Es gibt in dem neuen Gesetz zwar den Passus, dass der Vermögensfreibetrag von 25.000 Euro auch für Pflegebedürftige gilt, wenn er aus Erwerbstätigkeit selbst angespart wurde. Dies aber dürfte nur für einen sehr kleinen Teil der Behinderten gelten. Ein großer Teil der Menschen mit Behinderung findet keinen Arbeitsplatz und lebt von der Grundsicherung bei dauerhafter Erwerbsminderung, auch dort gelten die Vermögensanrechnungsregeln der Sozialhilfe, die immer auch den Partner mit einbeziehen.
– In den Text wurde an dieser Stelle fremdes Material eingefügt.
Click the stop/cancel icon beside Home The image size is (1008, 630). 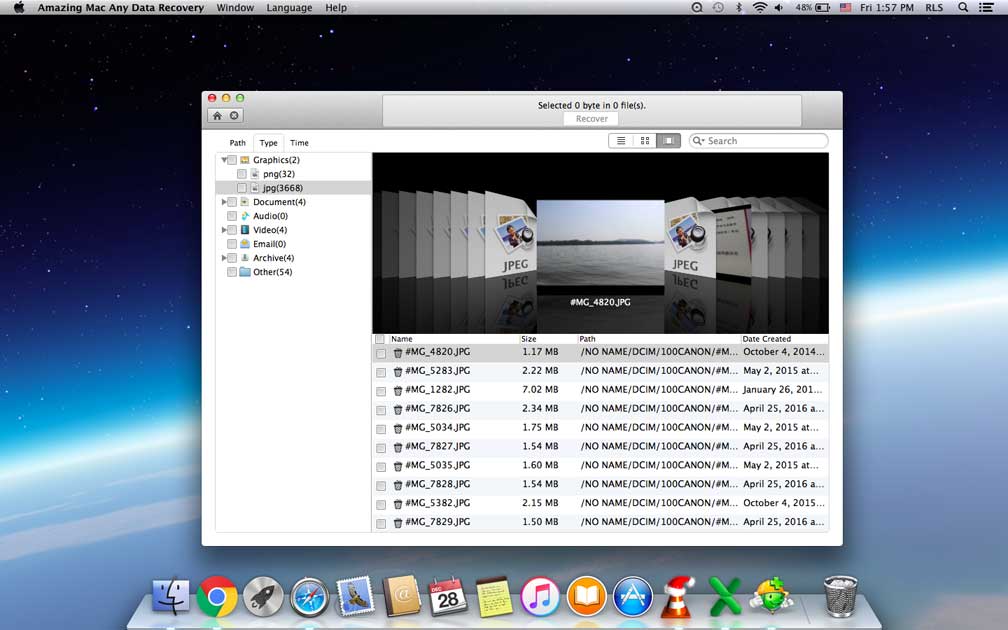(234, 116)
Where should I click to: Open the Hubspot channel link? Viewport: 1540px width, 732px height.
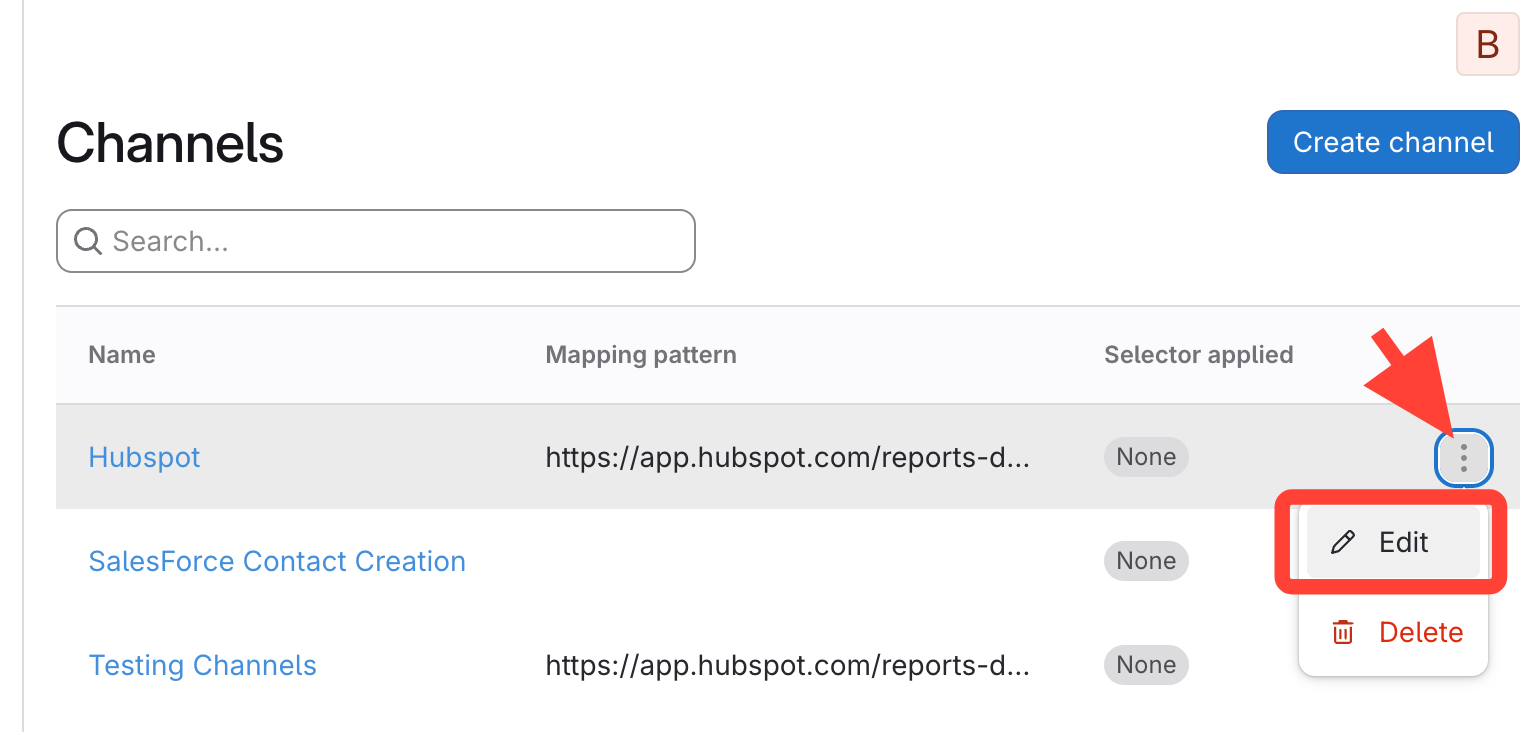144,457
Das neue Gesetz ändert daran nichts.

Mehrkosten für Bund und Kommunen

Ulrike Mascher, Präsidentin des Sozialverbandes Vdk, begrüßt allerdings die Verbesserungen, die das Gesetz beinhaltet. So werden die Freibeträge beim monatlichen Einkommen von Behinderten für einen Teil der Betroffenen großzügiger gestaltet, das Einkommen des Partners wird nicht mehr mit einbezogen. „Wir hätten uns aber gewünscht, dass Einkommen und Vermögen ganz anrechnungsfrei bleiben“, sagte Mascher.

Die Verbesserungen im Gesetz haben für den Bund Mehrkosten von 693 Millionen Euro im Jahr 2020 zur Folge, bei den Kommunen steigen die Kosten um bis zu 154 Millionen Euro. Das Gesetz befindet sich noch in der Ressortabstimmung. In Deutschland leben mehr als zehn Millionen Menschen mit Behinderung, davon sind 7,5 Millionen Schwerbehinderte.

Am 4. Mai ist ein Protesttag zur Gleichstellung von Menschen mit Behinderung geplant. Bundesweit soll es Demonstrationen geben.